Energie et pouvoir politique

Le conflit du gaz qui oppose la Russie à l'Ukraine montre que le président Poutine se sert des ressources énergétiques de son pays pour accroître son hégémonie. L'Europe va devoir trouver ses marques face à une Russie qui impose ses intérêts de manière de plus en plus péremptoire, avertissent différents commentateurs.

Extraits des publications suivantes:
El País - Espagne, Neue Zürcher Zeitung - Suisse, Politiken - Danemark, Neatkarīgā Rīta Avīze - Lettonie, La Repubblica - Italie, The Independent - Royaume-Uni

El País - Espagne

"La dérive russe vers le 'soviétisme avec tsar' devait se terminer par une menace contre la sécurité et les intérêts européens", estime le journaliste Hermann Tertsch. Il accuse le président russe Vladimir Poutine de "vouloir dynamiter l'alliance qui existe en Kiev et Bruxelles et déstabiliser ainsi l'Ukraine. La rhétorique est virulente. Il accuse Kiev de voler le gaz envoyé aux Européens, puis ferme ses frontières à la viande ukrainienne et élabore de nouvelles mesures de représailles. (...) Le régime russe a parié sur des méthodes asiatiques et non européennes dans la course à la mondialisation. L'Europe ne peut pas l'en empêcher mais doit agir en conséquence. (...) Vienne [l'Autriche préside l'UE depuis le 1er janvier] doit affronter un tsar". (03.01.2006)

Neue Zürcher Zeitung - Suisse

Reinhard Meier ne croit pas que l'objectif du chantage russe vis-à-vis de l'Ukraine soit de sanctionner le pays pour sa Révolution orange.
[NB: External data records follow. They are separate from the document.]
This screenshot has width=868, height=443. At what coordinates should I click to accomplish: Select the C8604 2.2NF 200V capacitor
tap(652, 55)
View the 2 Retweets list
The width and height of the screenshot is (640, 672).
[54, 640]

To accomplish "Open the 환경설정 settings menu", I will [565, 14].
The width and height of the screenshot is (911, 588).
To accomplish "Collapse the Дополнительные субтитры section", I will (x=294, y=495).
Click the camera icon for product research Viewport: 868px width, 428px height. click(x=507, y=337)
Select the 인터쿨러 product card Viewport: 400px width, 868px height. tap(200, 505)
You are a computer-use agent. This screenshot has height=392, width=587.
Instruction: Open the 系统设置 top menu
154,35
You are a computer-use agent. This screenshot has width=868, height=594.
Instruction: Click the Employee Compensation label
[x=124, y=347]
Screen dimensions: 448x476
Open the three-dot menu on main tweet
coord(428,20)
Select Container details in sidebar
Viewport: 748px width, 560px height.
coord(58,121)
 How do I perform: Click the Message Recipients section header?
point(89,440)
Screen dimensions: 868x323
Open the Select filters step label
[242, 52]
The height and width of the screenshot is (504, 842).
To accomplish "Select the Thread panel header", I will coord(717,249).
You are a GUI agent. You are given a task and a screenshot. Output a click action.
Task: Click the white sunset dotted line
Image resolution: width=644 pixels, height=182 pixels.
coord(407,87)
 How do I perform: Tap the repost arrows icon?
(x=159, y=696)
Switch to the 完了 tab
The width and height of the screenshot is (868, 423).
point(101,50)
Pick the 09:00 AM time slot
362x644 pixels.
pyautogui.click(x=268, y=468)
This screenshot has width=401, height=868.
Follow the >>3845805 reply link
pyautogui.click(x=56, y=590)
Le journaliste suppose plutôt des objectifs à long terme : "Moscou cherche manifestement à s'approprier la totalité, ou tout au moins une partie, du réseau de gazoducs par lequel passe le plus gros de l'énergie à destination de l'Europe. Dans le cas de la Biélorussie, le Kremlin a atteint cet objectif il y a peu. Même le dictateur biélorusse Loukachenko s'est opposé dans un premier temps à une participation de Gazprom aux gazoducs qui traversent son pays. Mais en 2004, le gazier russe coupait temporairement le gaz et Loukachenko acceptait de vendre les conduites du consortium Beltrangaz à Gazprom. Celui qui possède non seulement les deux précieuses sources d'énergie que sont le gaz et le pétrole, mais également les pipelines qui les acheminent, dispose de fait de moyens de pression économiques - et potentiellement politiques - considérables sur les pays acheteurs". (03.01.2006)

Politiken - Danemark

"L'Union européenne a de bonnes raisons de reconsidérer sa dépendance vis-à-vis de l'énergie russe et de réfléchir aux différents moyens de se prémunir d'un chantage politique de ce type", estime le journal. "Les chefs de gouvernement, en particulier, devraient revoir leur ligne politique face à une Russie de plus en plus suffisante, qui semble se nourrir des critiques virulentes concernant ses crimes de guerre en Tchétchénie, l'interdiction d'entrée des journalistes sur son territoire, ou encore le recul des droits démocratiques". (03.01.2006)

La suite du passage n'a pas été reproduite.